Her rescuer was hampered by his long cloak of ruby red velvet, which had got entangled with the basketwork hilt of his jeweled longsword. His horse was evidently better trained and more used to battle than he was: the maneuverings of the big liver-bay gelding were the only reason the boy hadn’t been killed outright. The bandit, who had gotten himself mounted at the boy’s first cry of warning, had driven them back into the hazel thickets that grew along the tumbled stones of the inn wall, and, as Jenny kicked Moon Horse into the fray, the boy’s trailing cloak hung itself up on the low branches and jerked its wearer ignominiously out of the saddle with the horse’s next swerve.

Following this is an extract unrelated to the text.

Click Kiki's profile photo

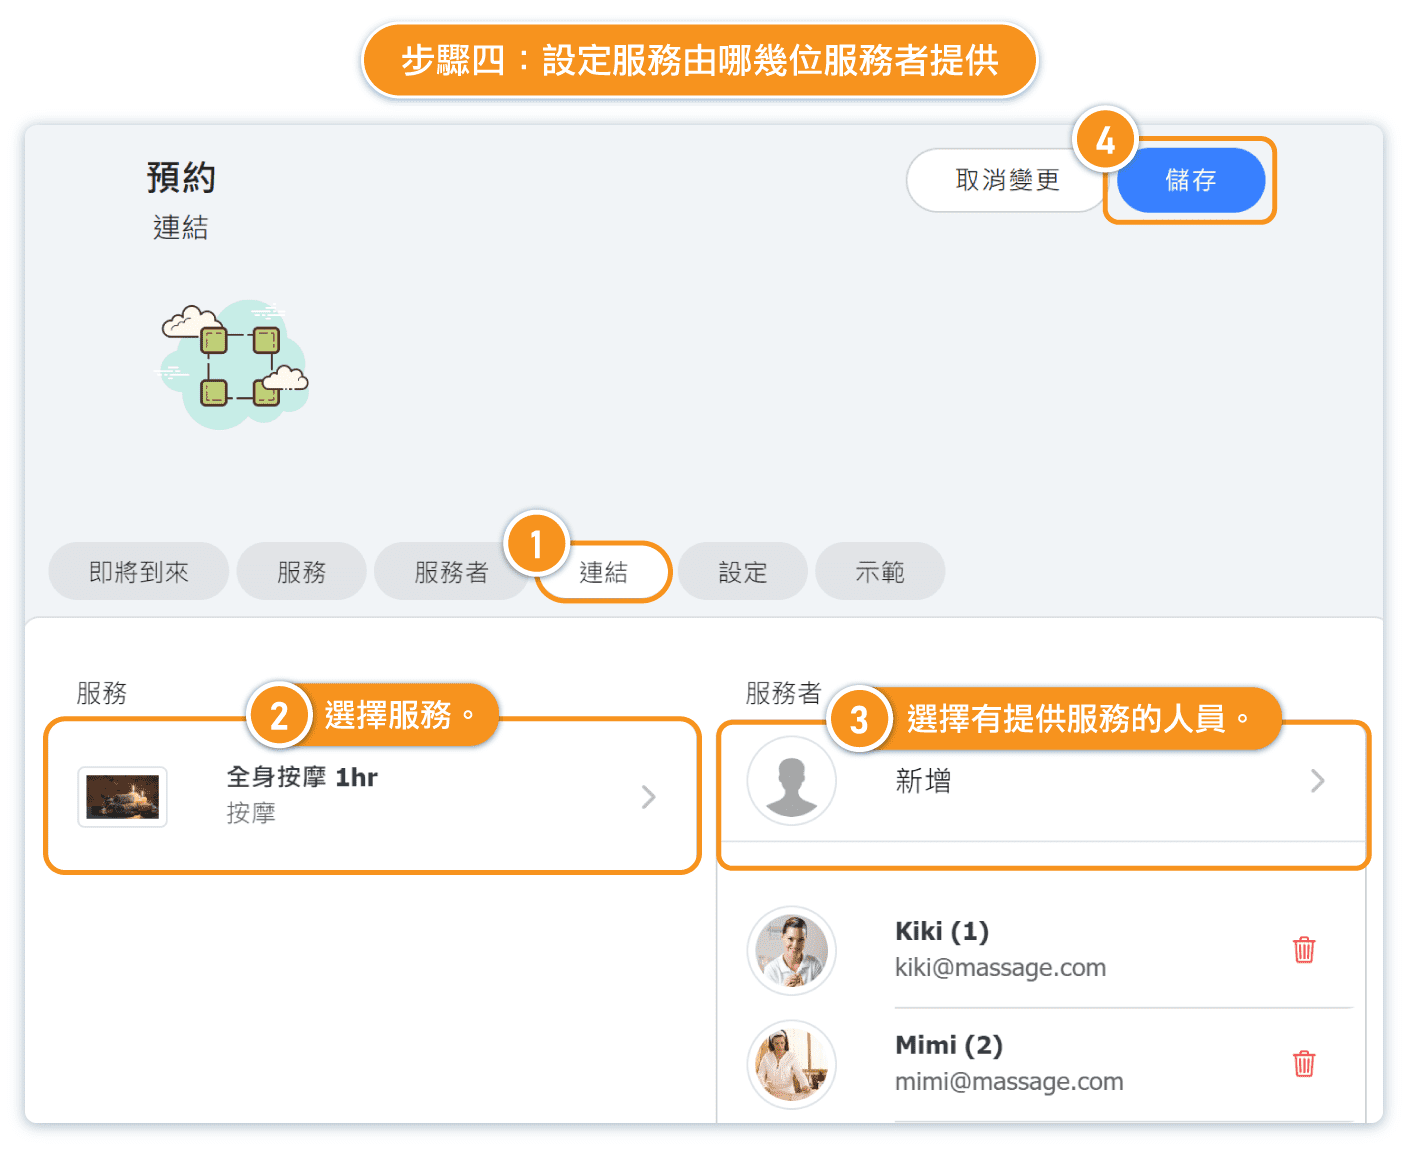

Using her right hand as the fulcrum of a swing. Jenny swept the halberd’s blade at the bandit’s sword arm. The man veered his horse to face her; she got a glimpse of piggy, close-set eyes under the rim of a dirty iron cap. Behind her she could hear her previous assailant still screaming. Evidently her current opponent could as well, for he ducked the first slash and swiped at Moon Horse’s face to cause the mare to shy, then spurred past Jenny and away up the road, willing neither to face a weapon that so outreached his own, nor to stop for his comrade who had done so.

There was a brief crashing in the thickets of briar as the man who had been concealed in the tower fled into the raw mists, then silence, save for the dying bandit’s hoarse, bubbling sobs.

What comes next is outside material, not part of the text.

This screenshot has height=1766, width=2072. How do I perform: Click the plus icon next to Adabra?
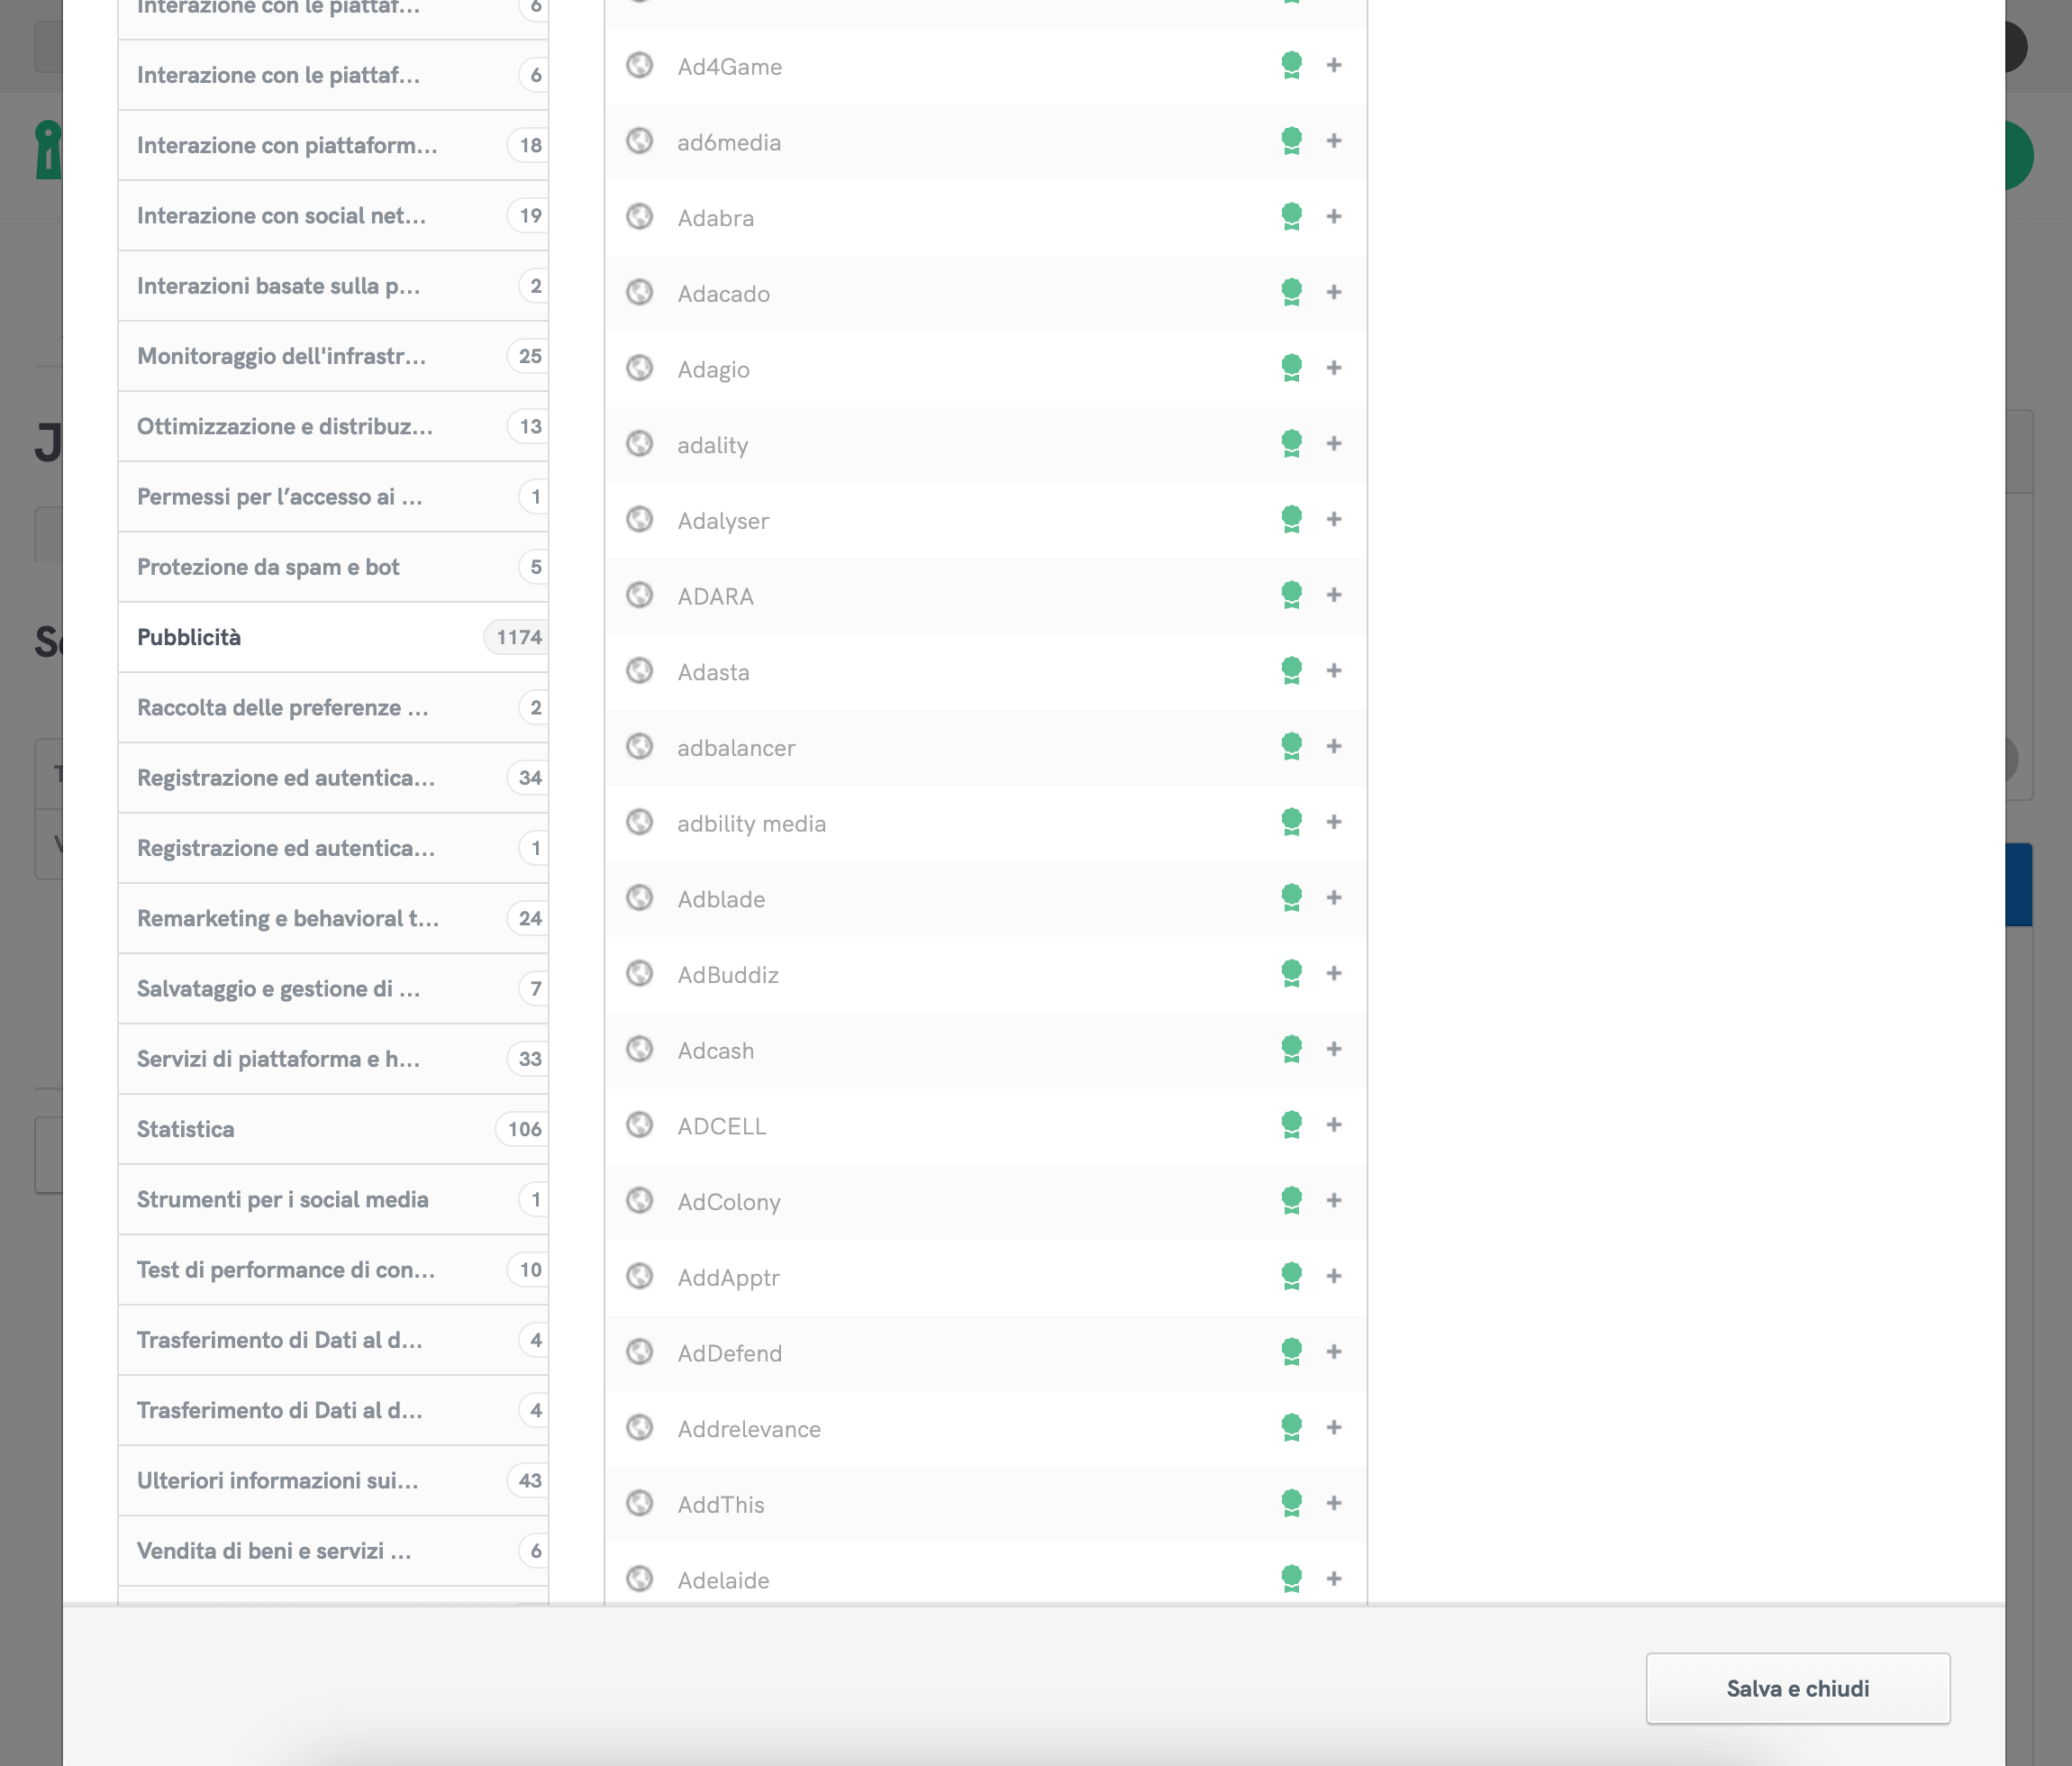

Jenny dropped lightly from Moon Horse’s back. Her young rescuer was still thrashing in the bushes like a stoat in a sack, half-strangled on his bejeweled cloak strap. She used the hook on the back of the halberd’s blade to twist the long court-sword from his hand, then stepped in to pull the muffling folds of velvet aside. He struck at her with his hands, like a man swatting at wasps. Then he seemed to see her for the first time and stopped, staring up at her with wide, myopic gray eyes.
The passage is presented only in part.